Nine companies went bankrupt between 2021 and 2023. Most were felled by losses to their surplus from previous hurricanes, excessive non-weather-related claims, and resulting litigation.
While state law prevents its insolvency, state-owned Citizens Property Insurance Corp. last year came dangerously close to imposing surcharges on Florida insurance consumers.
Because of payouts from Hurricane Ian in 2022, the surplus in the company’s personal lines account had dwindled to $420 million — the projected payout in a 1-in-4-year storm. If claims from any single storm had exceeded the $420 million, the company would have had to collect $770 million from its own customers and another $729 million from nearly all of the state’s insurance customers.
Citizens solved the problem this year by combining three lines of business into one and committing its entire $6.6 billion in surplus to it. That means that Citizens would have to spend $14.1 billion — including surplus, its Hurricane Catastrophe Fund coverage and private-market reinsurance this year before assessing policyholders.
“I can say that Citizens is in a strong financial position and has the financial resources to handle claims from Hurricanes Milton and Helene without the need for a surcharge or emergency assessment,” Citizens spokesman Michael Peltier said Friday.
Fitch Ratings said in its report that Milton could push global industry insured losses for 2024 over $100 million for the fifth straight year and limit the potential that reinsurance rates would decline again as they did at the beginning of the current hurricane season.
Ultimate Milton losses and any additional catastrophes that await this year, the report said, could cause premiums to “harden” — which is insurance lingo meaning costs for policyholders could increase.
Locke Burt, CEO and chairman of Security First Insurance, says premiums will increase for policyholders next year no matter what. That’s because inflation will continue to increase the price of building materials and labor costs required to repair damaged homes.

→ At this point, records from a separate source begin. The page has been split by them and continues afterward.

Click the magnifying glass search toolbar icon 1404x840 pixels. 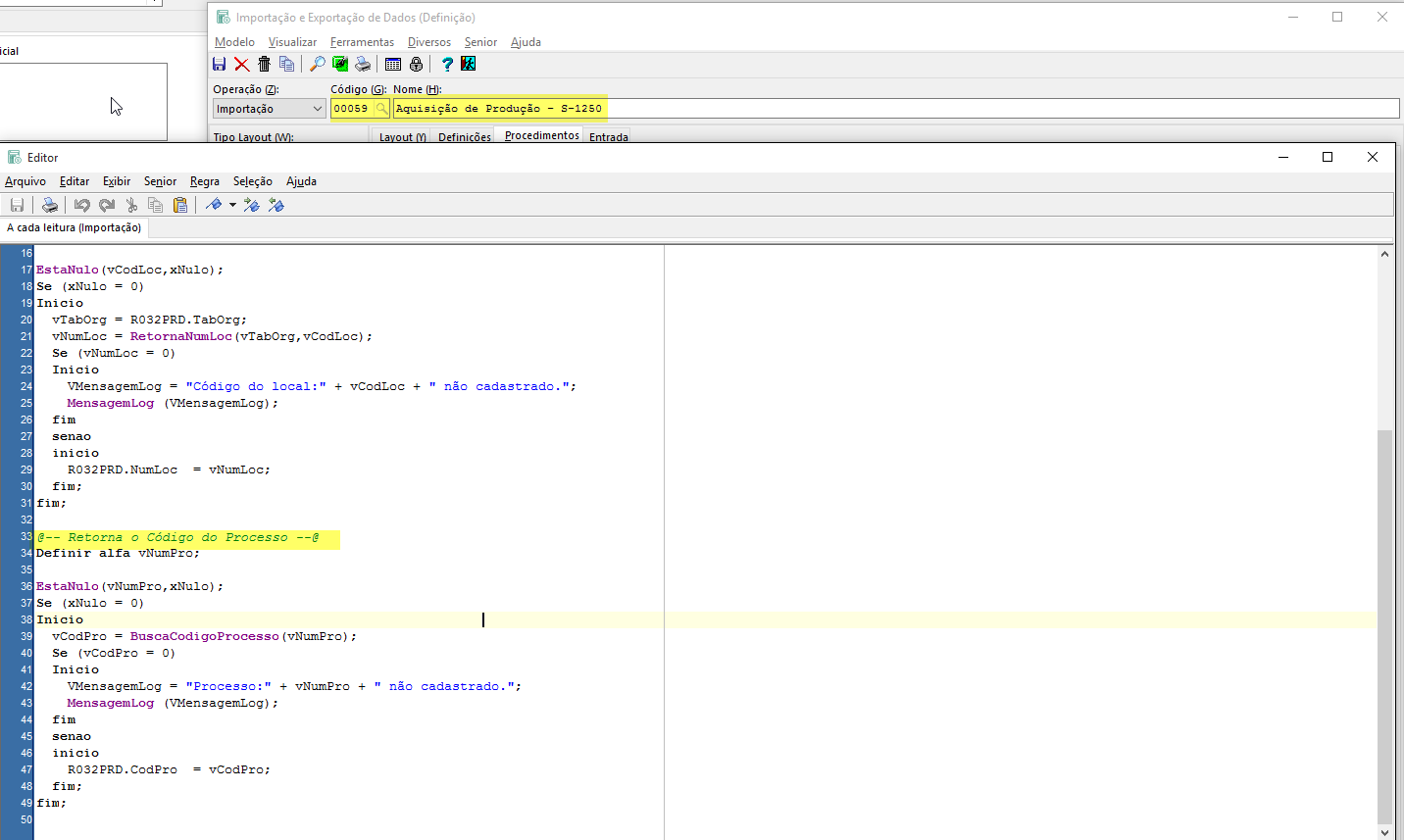pos(317,65)
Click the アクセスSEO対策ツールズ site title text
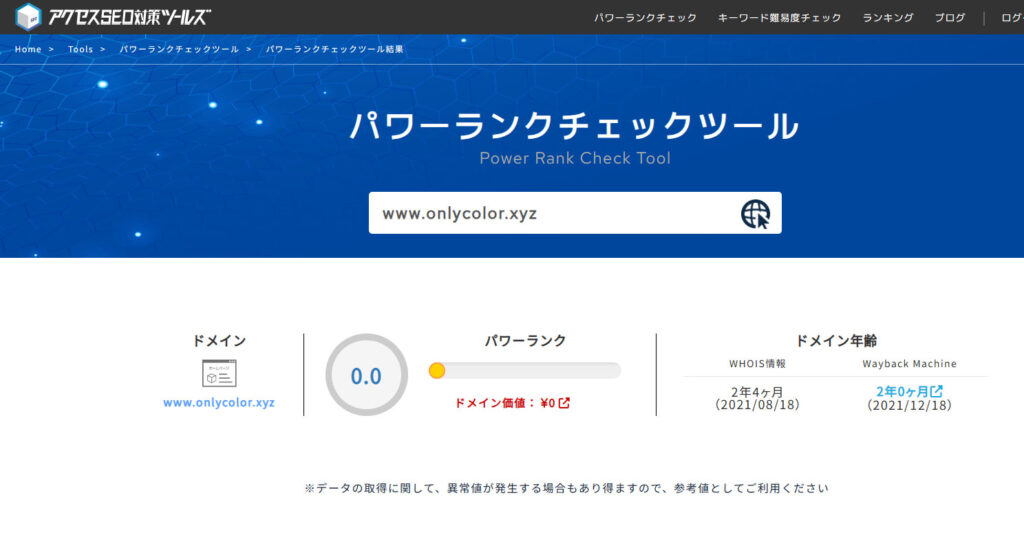The width and height of the screenshot is (1024, 537). point(130,17)
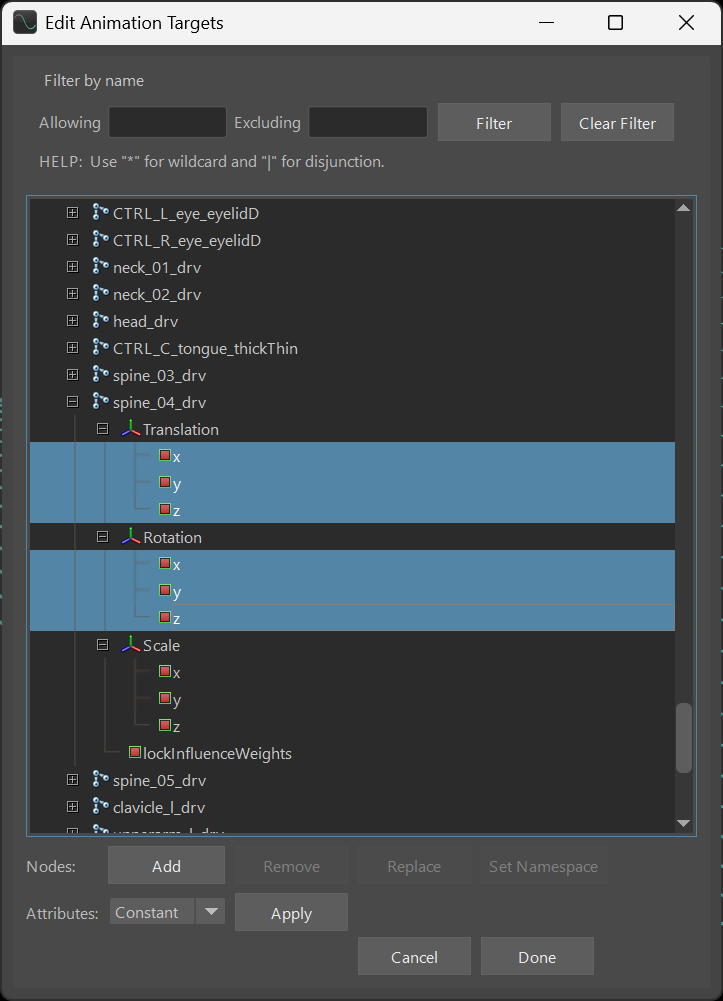Screen dimensions: 723x1001
Task: Select the spine_03_drv tree item
Action: 160,375
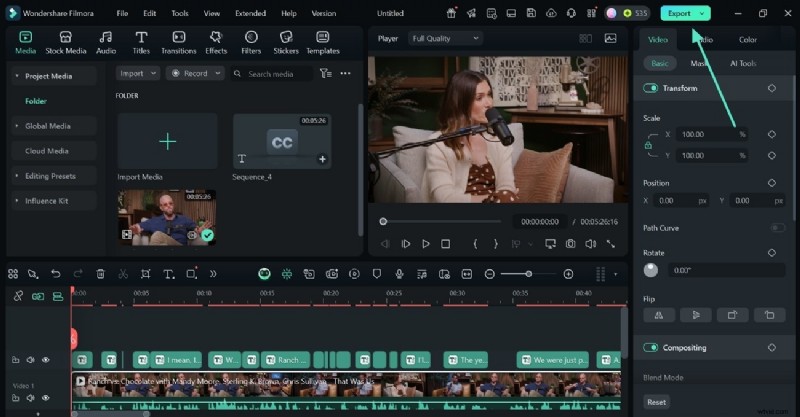Disable the Transform toggle

point(651,88)
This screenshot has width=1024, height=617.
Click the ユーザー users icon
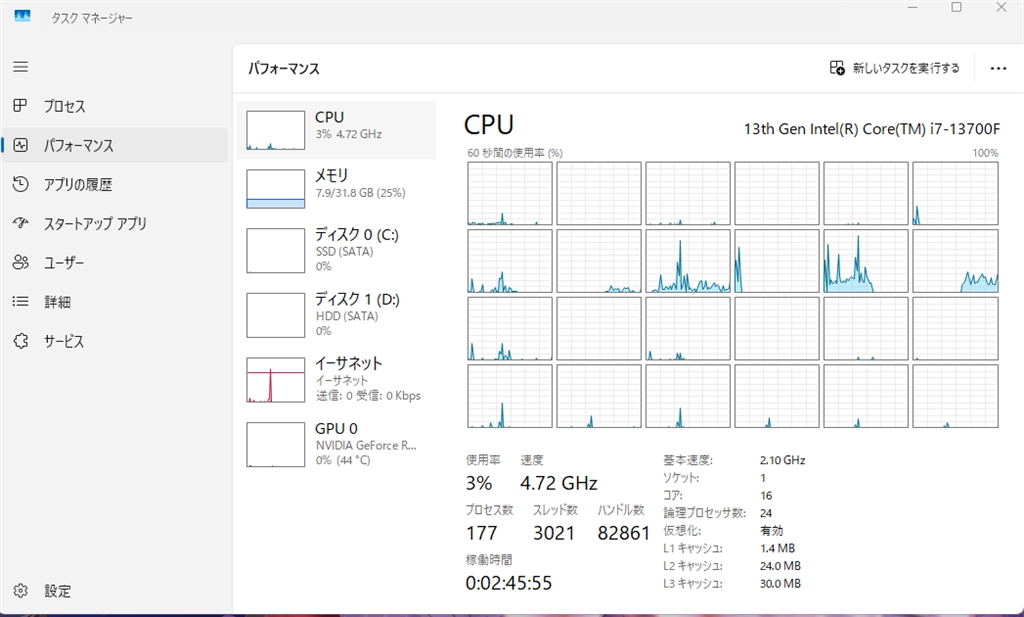[20, 262]
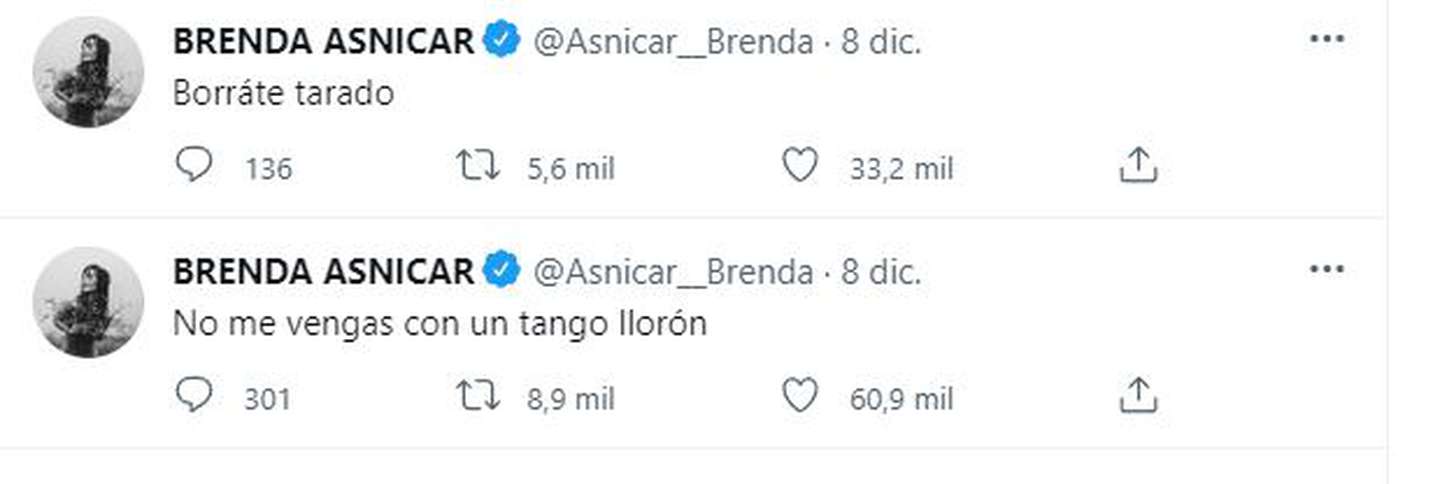Reply to the "Borráte tarado" tweet
1440x484 pixels.
click(x=194, y=166)
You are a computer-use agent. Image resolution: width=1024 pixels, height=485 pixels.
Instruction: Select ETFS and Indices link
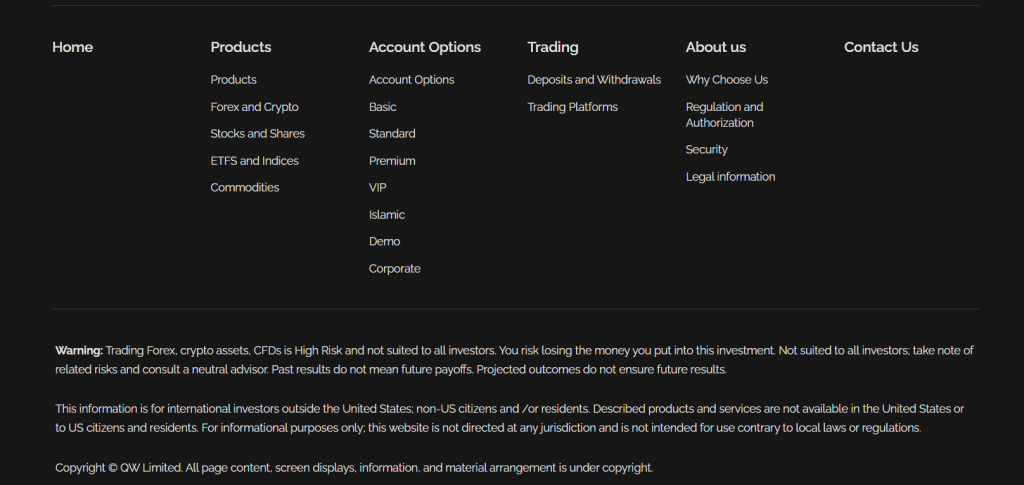point(254,161)
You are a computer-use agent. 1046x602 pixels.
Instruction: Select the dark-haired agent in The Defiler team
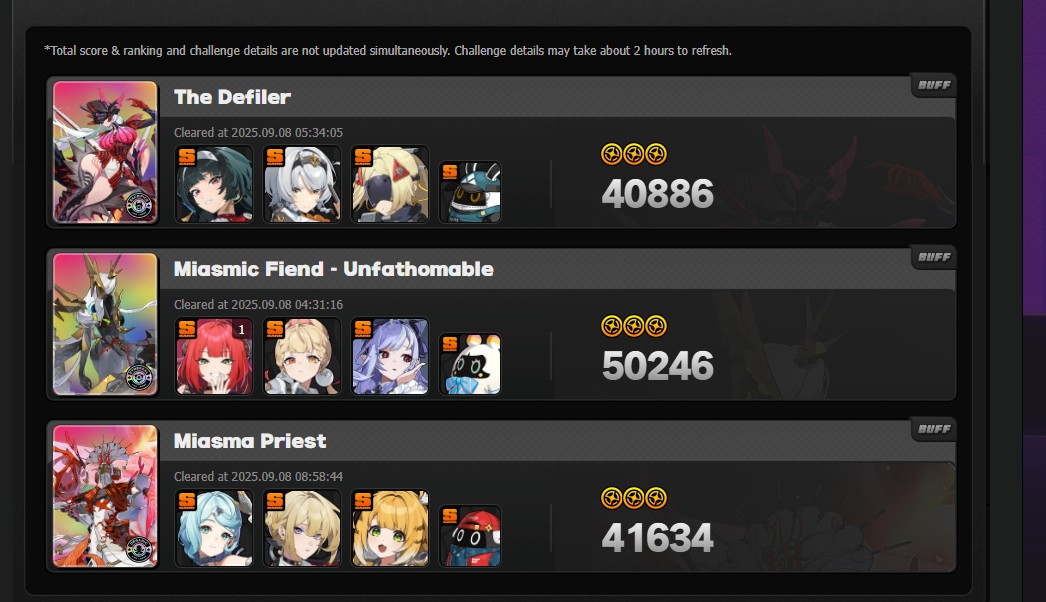click(x=214, y=184)
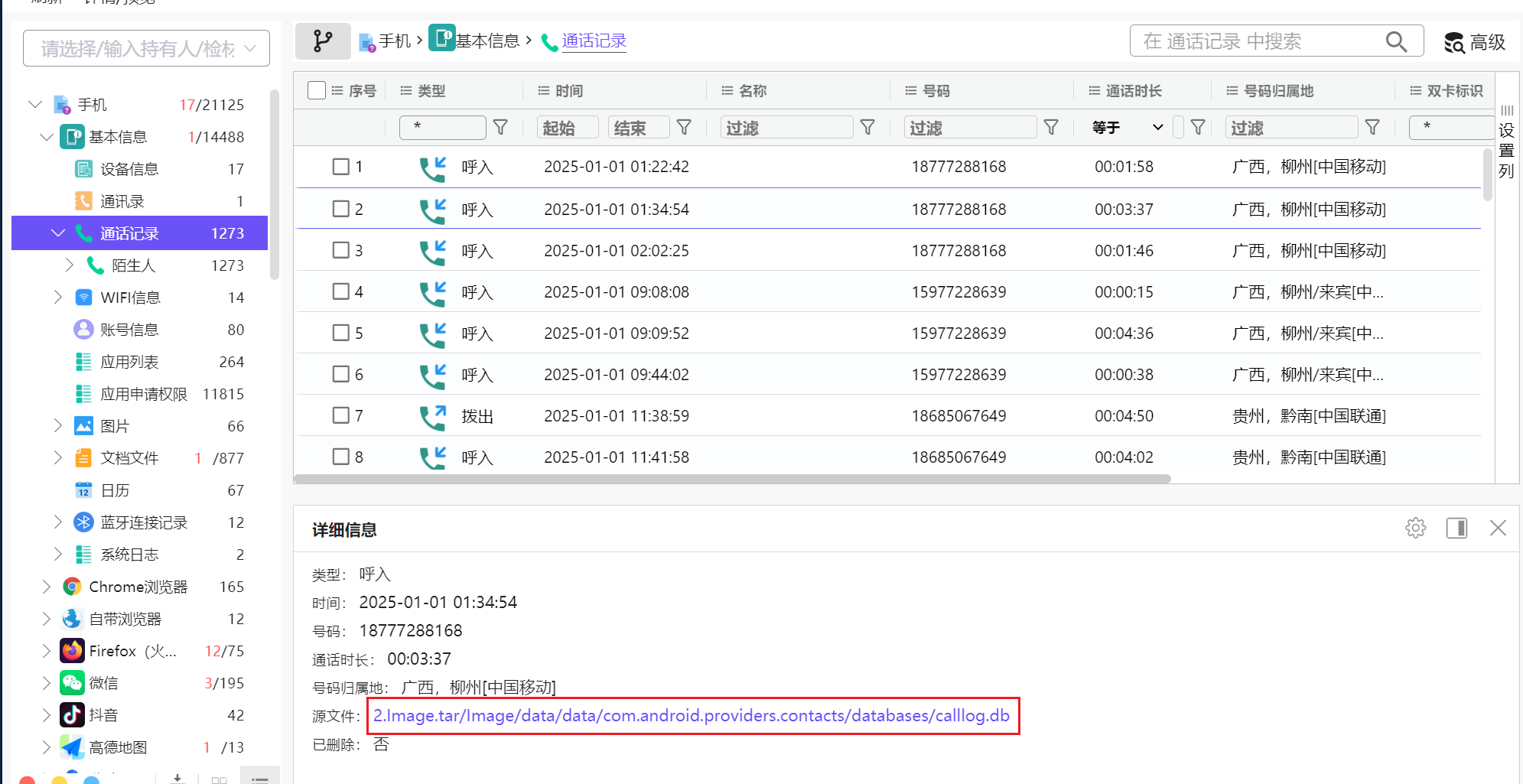Expand the 陌生人 tree node
This screenshot has width=1523, height=784.
click(x=70, y=265)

As for reinsurance rates, Burt says, “Nobody knows what’s going to happen because nobody knows yet how much Milton’s going to cost, or if there’s going to be a Milton No. 2, or what’s going to happen in the rest of the world with Japanese earthquakes, wildfires in California or floods in Germany.
“The price of reinsurance depends on global supply and demand, and right now there’s a good amount of supply and a pretty good amount of demand.”